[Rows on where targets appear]
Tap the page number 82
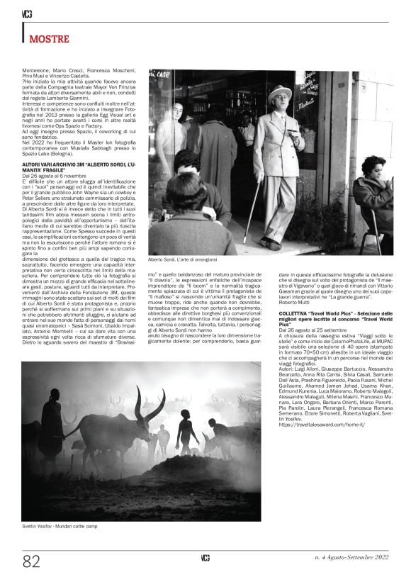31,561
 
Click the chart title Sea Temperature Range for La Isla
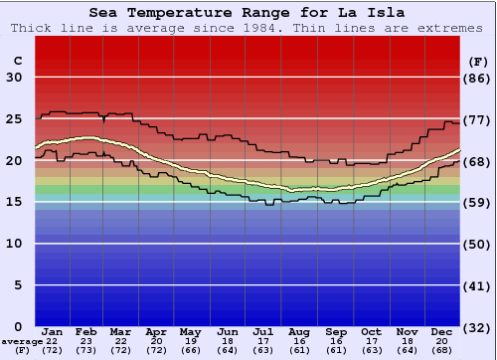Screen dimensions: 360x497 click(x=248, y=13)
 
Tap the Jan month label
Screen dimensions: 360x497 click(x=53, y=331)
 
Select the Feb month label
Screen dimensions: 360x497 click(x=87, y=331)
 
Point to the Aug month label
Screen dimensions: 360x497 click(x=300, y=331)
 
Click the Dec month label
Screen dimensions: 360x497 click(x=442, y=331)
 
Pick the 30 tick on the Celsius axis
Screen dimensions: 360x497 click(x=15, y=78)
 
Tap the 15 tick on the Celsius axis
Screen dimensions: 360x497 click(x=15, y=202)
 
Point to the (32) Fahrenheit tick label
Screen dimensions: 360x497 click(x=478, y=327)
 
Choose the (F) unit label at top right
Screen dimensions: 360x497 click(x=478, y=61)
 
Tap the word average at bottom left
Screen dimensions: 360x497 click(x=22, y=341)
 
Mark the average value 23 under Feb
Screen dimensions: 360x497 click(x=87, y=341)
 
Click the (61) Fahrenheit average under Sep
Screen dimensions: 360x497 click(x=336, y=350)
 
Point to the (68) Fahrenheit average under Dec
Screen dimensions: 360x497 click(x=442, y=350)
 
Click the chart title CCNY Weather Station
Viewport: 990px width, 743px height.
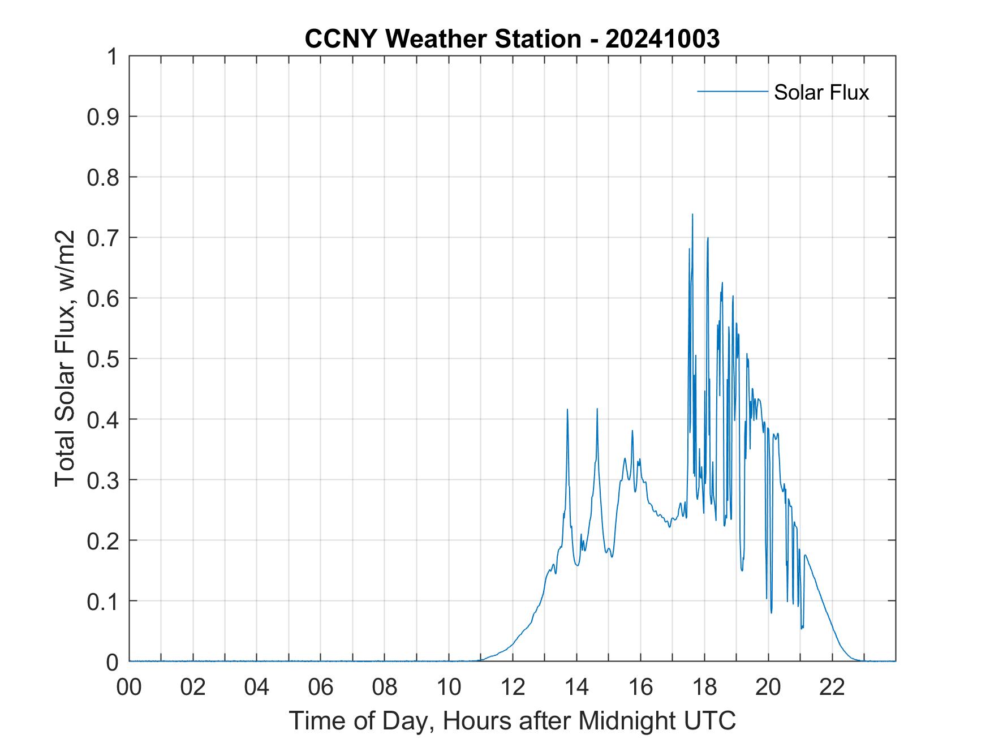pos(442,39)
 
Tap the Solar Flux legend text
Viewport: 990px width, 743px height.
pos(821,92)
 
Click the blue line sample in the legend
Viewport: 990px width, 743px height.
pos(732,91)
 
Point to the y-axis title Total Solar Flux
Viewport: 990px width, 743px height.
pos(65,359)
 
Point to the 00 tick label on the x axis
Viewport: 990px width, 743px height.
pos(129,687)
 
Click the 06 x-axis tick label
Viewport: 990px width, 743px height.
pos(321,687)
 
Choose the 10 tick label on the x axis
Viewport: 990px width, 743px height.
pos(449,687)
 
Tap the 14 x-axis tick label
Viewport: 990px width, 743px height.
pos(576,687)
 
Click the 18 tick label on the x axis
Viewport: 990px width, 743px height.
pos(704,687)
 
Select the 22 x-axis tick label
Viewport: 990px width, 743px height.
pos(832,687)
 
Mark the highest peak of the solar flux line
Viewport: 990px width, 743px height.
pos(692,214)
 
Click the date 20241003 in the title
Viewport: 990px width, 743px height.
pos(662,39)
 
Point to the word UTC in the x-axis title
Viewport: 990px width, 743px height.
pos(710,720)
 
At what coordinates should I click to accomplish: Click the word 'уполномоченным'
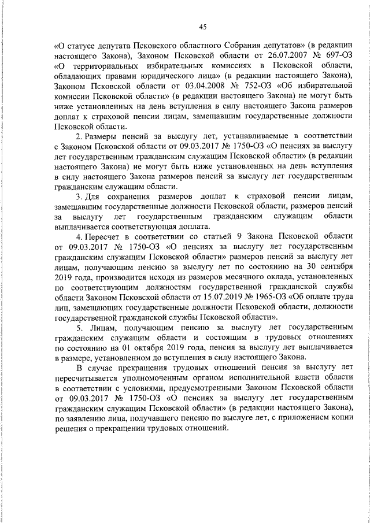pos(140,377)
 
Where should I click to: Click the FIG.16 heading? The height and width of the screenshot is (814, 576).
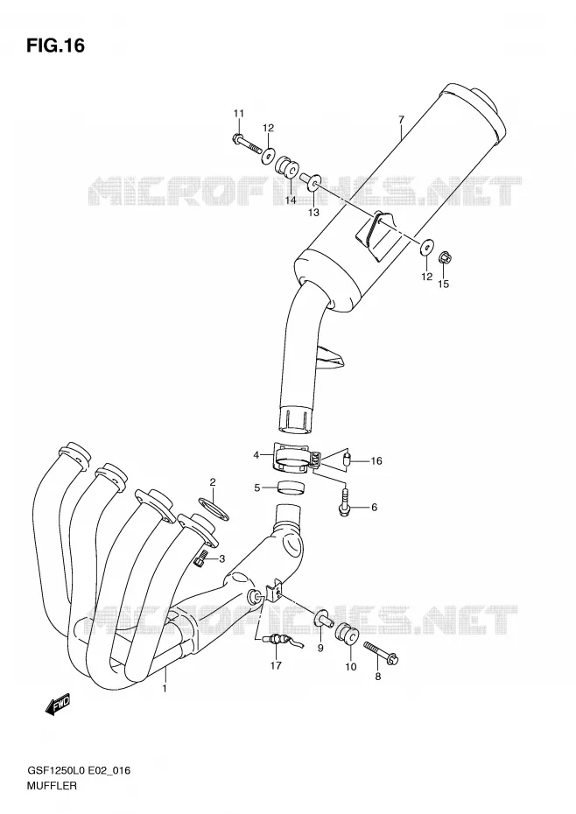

## PROBLEM DESCRIPTION:
Rewrite the material from the line with "Tap the Jan month label" up to and including the line with "Screen dimensions: 360x497 click(x=300, y=331)", replacing "month label" with "month name" and leaving everything else unchanged.

## ANSWER TO THE EXERCISE:
Tap the Jan month name
Screen dimensions: 360x497 click(x=53, y=331)
 
Select the Feb month name
Screen dimensions: 360x497 click(x=87, y=331)
 
Point to the Aug month name
Screen dimensions: 360x497 click(x=300, y=331)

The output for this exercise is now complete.